I'm using foreach and reading up on it e.g.
My understanding is that you would use %dopar%
for parallel processing and %do%
for sequential.
As it happens I was having issues with %dopar%
and while trying to debug I changed it to a what I thought was a sequential loop using %do%
. I happened to have the terminal open and noticed all processors running while I ran the loop.
Is this expected?
Reproducible example:
library(tidyverse)
library(caret)
library(foreach)
# expected to see parallel here because caret and xgb with train()
xgbFit <- train(Species ~ ., data = iris, method = "xgbTree",
trControl = trainControl(method = "cv", classProbs = TRUE))

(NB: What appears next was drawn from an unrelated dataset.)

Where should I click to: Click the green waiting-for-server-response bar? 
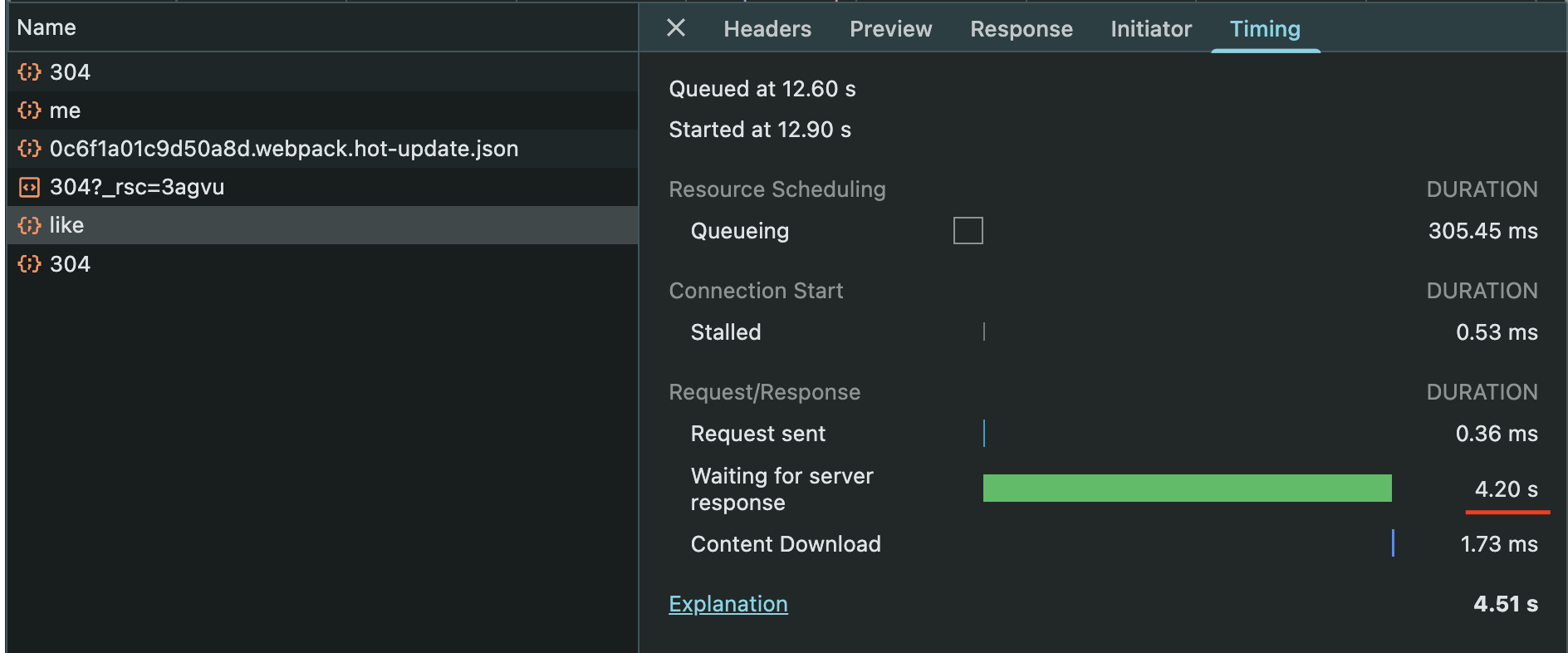pos(1187,489)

iris_big <- do.call(rbind, replicate(1000, iris, simplify = F))
nr <- nrow(iris_big)
n <- 1000 # loop over in chunks of 20
pieces <- split(iris_big, rep(1:ceiling(nr/n), each=n, length.out=nr))
lenp <- length(pieces)
# did not expect to see parallel processing take place when running the block below
predictions <- foreach(i = seq_len(lenp)) %do% {
# get prediction
preds <- pieces[[i]] %>%
mutate(xgb_prediction = predict(xgbFit, newdata = .))
return(preds)
}
bah <- do.call(rbind, predictions)
My best guess would be that these are processes still running from previous runs.
It is the same when using foreach::registerDoSeq()
?
My second guess would be that predict
runs in parallel.